Records to process:
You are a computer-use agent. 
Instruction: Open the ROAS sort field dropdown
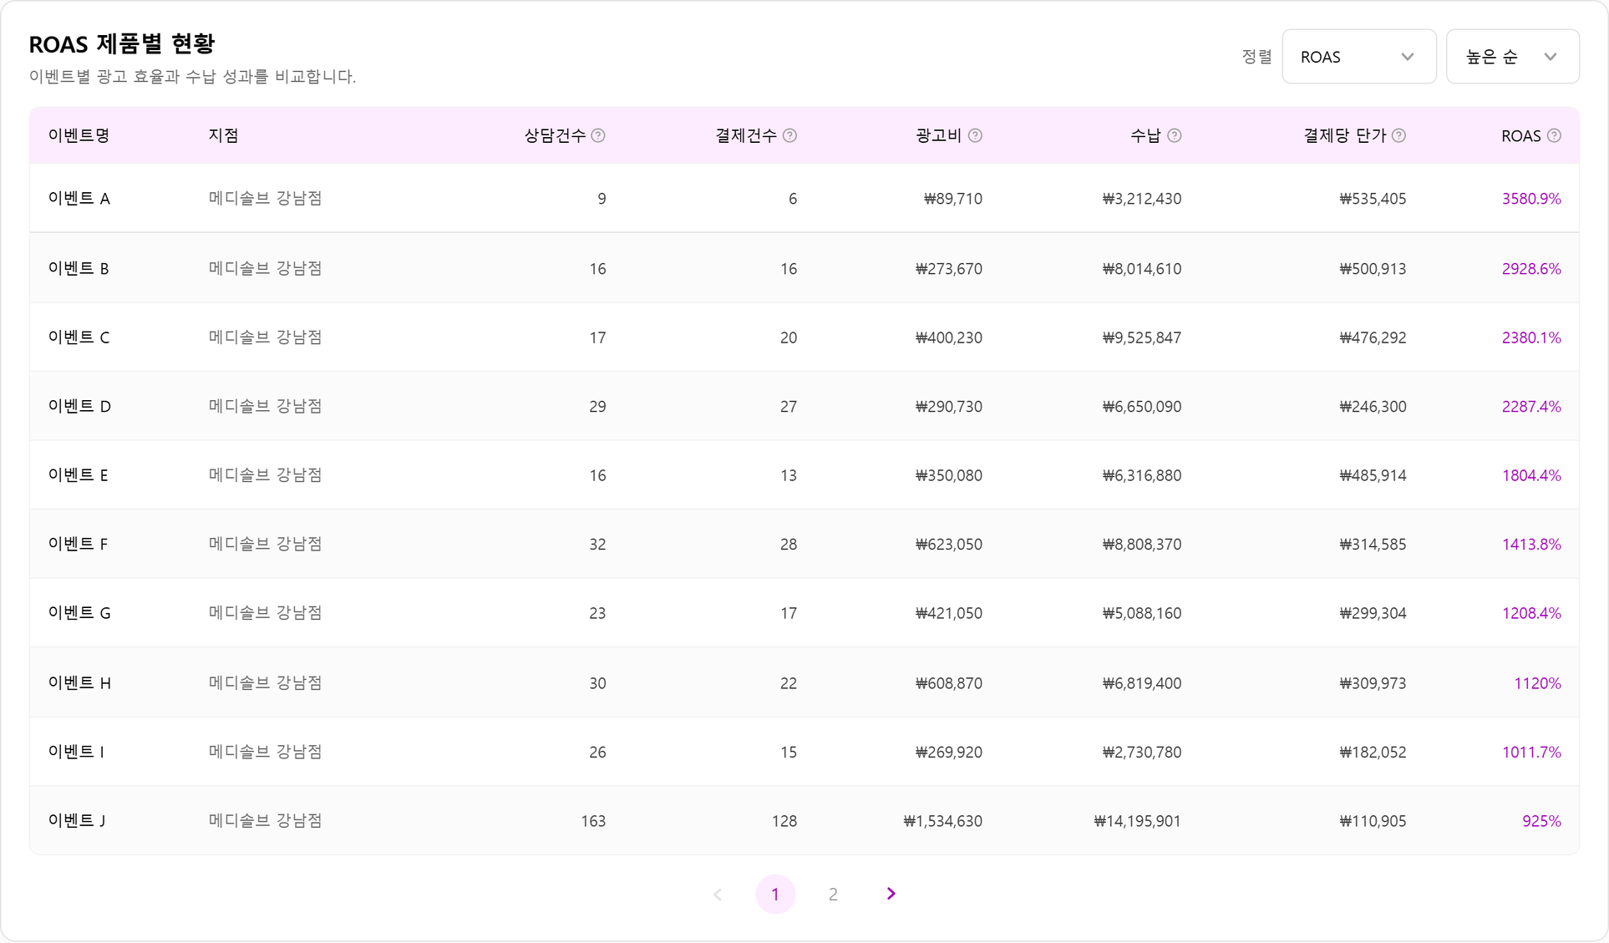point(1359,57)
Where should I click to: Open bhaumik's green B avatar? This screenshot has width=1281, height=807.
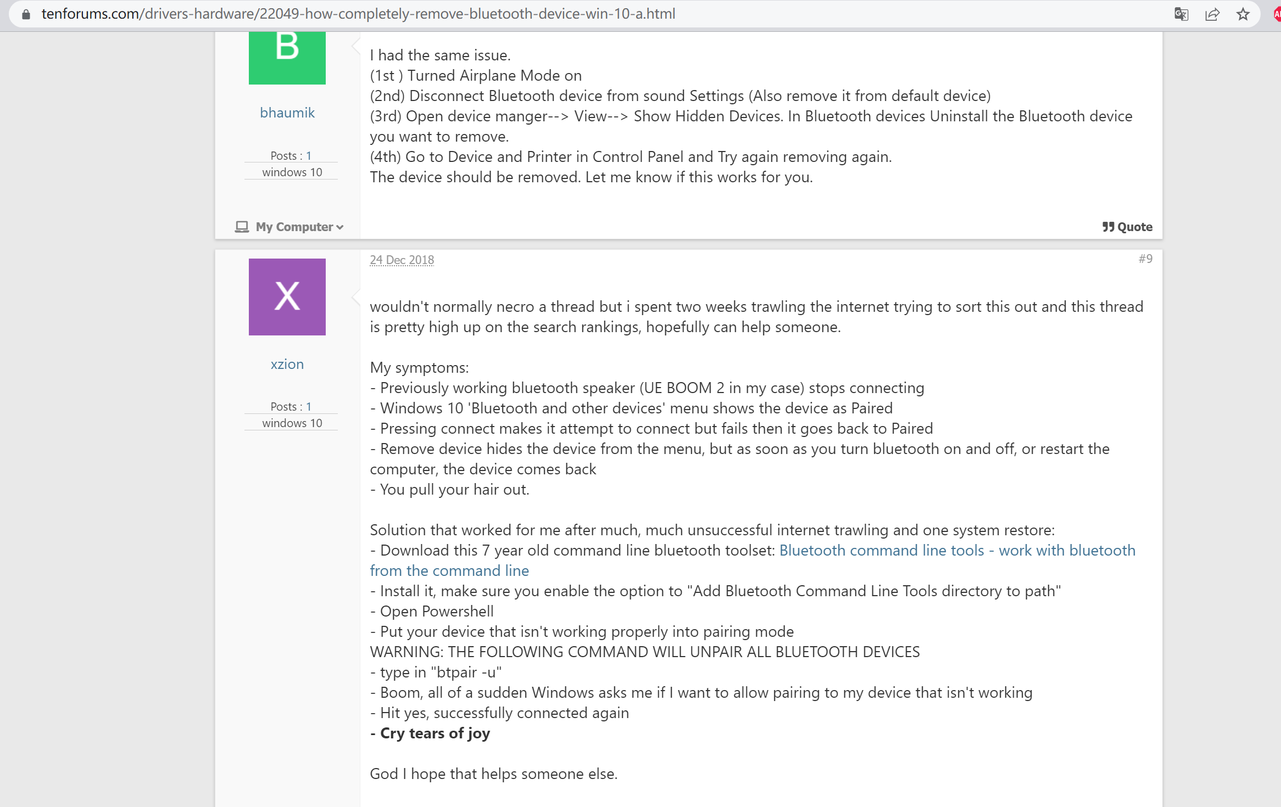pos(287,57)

==

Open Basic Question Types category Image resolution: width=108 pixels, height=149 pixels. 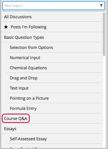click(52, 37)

Job: Copy out the entries running from the line containing "Where should I" through the line containing "pos(287,57)", word for word and including both of those lines. Leave the pictures out.

Solved problem:
Where should I click to: Open bhaumik's green B avatar? This screenshot has width=1281, height=807.
pos(287,57)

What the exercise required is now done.